Page MenuHomePhabricator

Report on Edit Check A/B test leading indicators
Closed, ResolvedPublic

Description

In T342930, we will complete the broader analysis of the Edit Check A/B test to evaluate the impact of this intervention.

This ticket involves an analysis of a set of leading indicators we will use to decide what – if any – adjustments/investigations the Editing Team will prioritize making before we forward with the analysis T342930 describes.

Decision(s) to be made

  • What – if any – adjustments/investigations will we prioritize for us to be confident moving forward with evaluating the reference Edit Check's impact?

Leading indicators

Metrics

IDNameMetric(s) for EvaluationConclusion
1.Citation reusePercentage of people who elect to add a reference and use Citoid's Re-use feature to do so [ii]
2.Newcomers and Junior Conributors are not encountering Edit CheckThe proportion of edits/editors the reference Edit Check is being activated within/for
3.Newcomers and Junior Contributors are not understanding the featureHigh edit abandonment rate after reference Edit Check is shown
4.High volume of false positive reports1) Reference Edit Check is being shown when people don't think it should be and 2) High proportion of reverts among edits where reference Edit Check is shown
5.Reference Edit Check is causing lots of disruptionSee "3." and "4." above

Event Timeline

MNeisler triaged this task as Medium priority.Dec 1 2023, 5:21 PM
MNeisler moved this task from Triage to Current Quarter on the Product-Analytics board.

The Edit Check (References) AB test was deployed on 19 February.
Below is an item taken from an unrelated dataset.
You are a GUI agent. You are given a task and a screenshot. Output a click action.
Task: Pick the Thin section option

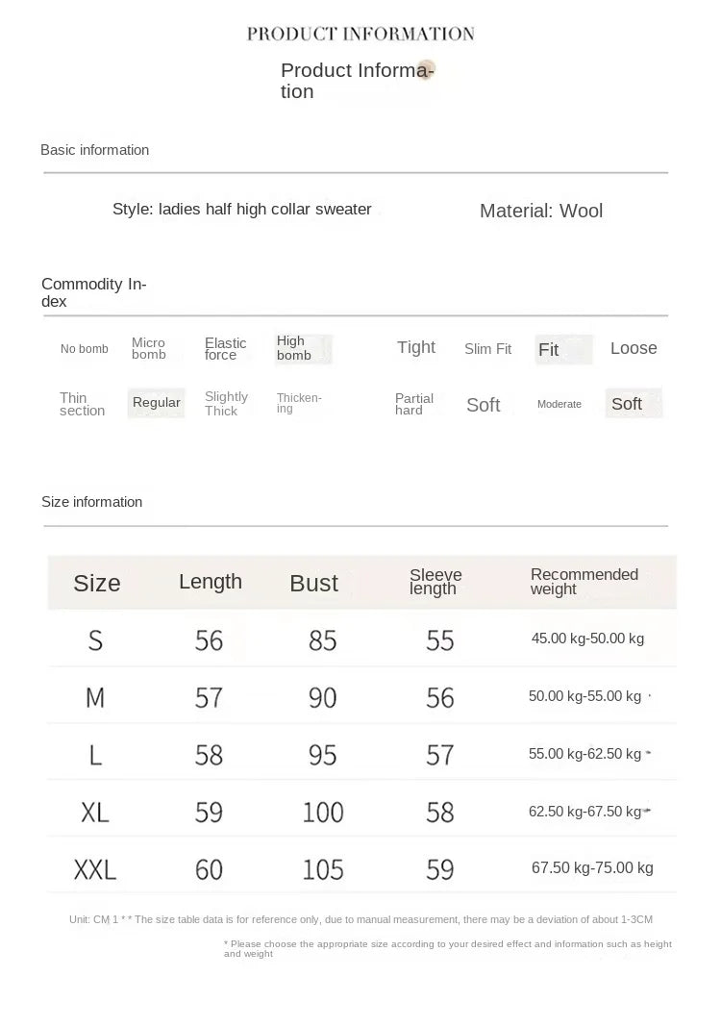(x=82, y=404)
I will plan to review leading indicators priorto completing the broader analysis of the Edit Check A/B test in T342930.

I reviewed AB test data logged from 19 February through 25 February 2024. See key results and insights from the leading indicator analysis summarized below:

Note: Results below are based on initial AB test data to check if any adjustments to the feature need to be prioritized. I will review the complete AB test data (based on two week duration) as part of the analysis in T342930.
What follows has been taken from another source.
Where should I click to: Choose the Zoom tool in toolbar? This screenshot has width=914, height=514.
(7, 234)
1: Percentage of people who elect to add a reference and use Citoid's Re-use feature to do so
  • Across all test wikis, 29 of 847 users (3.4%) of contributors used Citoid's re-use feature after electing to add a reference in the Edit Check prompt. 70% (21) of the edits where Citoid's re-use feature was used were saved successfully (not reverted after 48 hours).
  • No users at viwiki or zhwiki have used the Citoid re-use feature. The proportion of users that use the Citoid reuse feature after being shown edit check is under 6% at all of the other AB test partner wikis. The highest proportion of users that have used the Citoid re-use feature is currently at eswiki (5.6%).
  • Similar proportions of contributors that used the re-use feature for both desktop and mobile (as shown in the table below); however, there was a much higher revert rate of these edits on mobile (only 42% of these edits were successfully saved)
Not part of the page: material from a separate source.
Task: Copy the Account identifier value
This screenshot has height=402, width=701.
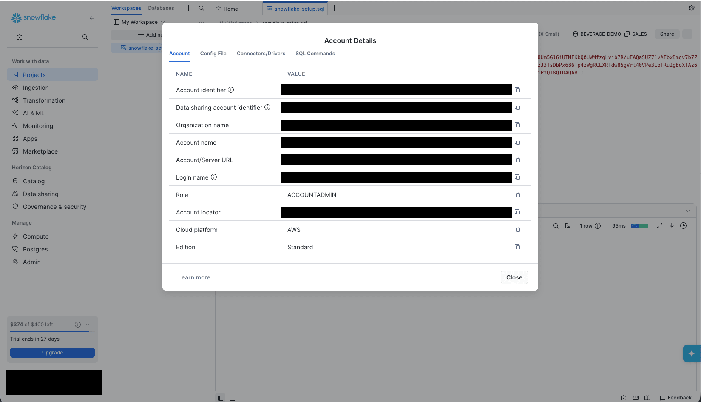Action: coord(517,90)
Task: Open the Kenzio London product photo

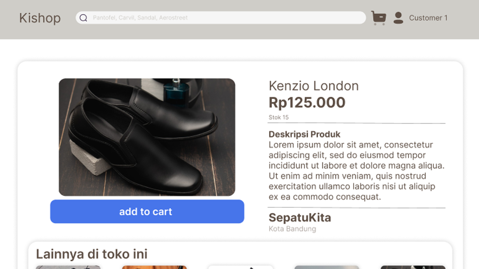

Proportion of editors/edits by platform that used Citoid's re-use feature after electing to add a reference

PlatformProp of UsersProp of Edits
desktop3.6%3.8%
mobile3.2%4.1%
2. The proportion of edits/editors the reference Edit Check is being activated within/for

Defined as the proportion of newcomers and junior contributors that started an edit (defined as reaching 'ready' [see T352122#9569512 for detials]) and were shown the edit check (reference) prompt

  • Overall, edit check has been shown for 1293 newcomers and junior contributors (0.2% of users) that started an edit and were bucketed in the AB test group. It has been shown in 0.17% of edit attempts.
  • Proportion of edits/editors shown the edit check prompt by platform:
PlatformNumber/Prop of UsersNumber/Prop of Edits Attempts
desktop717 users (0.23%)882 edit attempts (0.19%)
mobile576 users (0.18% )779 edit attempts (0.2%)
  • It's shown to a higher proportion of registered newcomers and Junior Contributors (3.7%) than unregistered users (0.13%)
  • Edit check has been shown at all identified partner wikis except afwiki or yowiki during the reviewed time frame.
    • At afwiki, there were 1,524 edit attempts by newcomers and Junior contributors
    • At yowiki, there have been 28 edit attempts by newcomers and Junior Contributors
    • For the other AB test wikis, the percentage edit check has been shown ranges from a low of 0.06% of users at zhwiki to a high of 0.44% users at ptwiki.
  • Note these numbers include editors that may have opened the editor and left before making any change. If we limit our review to only editors/edits that reached saveSuccess, then edit check has been shown to 977 (7.2%) newcomers or junior contributors that completed an edit. Edit check has been shown in 1,217 published edits (4.5% of completed editing sessions by newcomers and Junior Contributors).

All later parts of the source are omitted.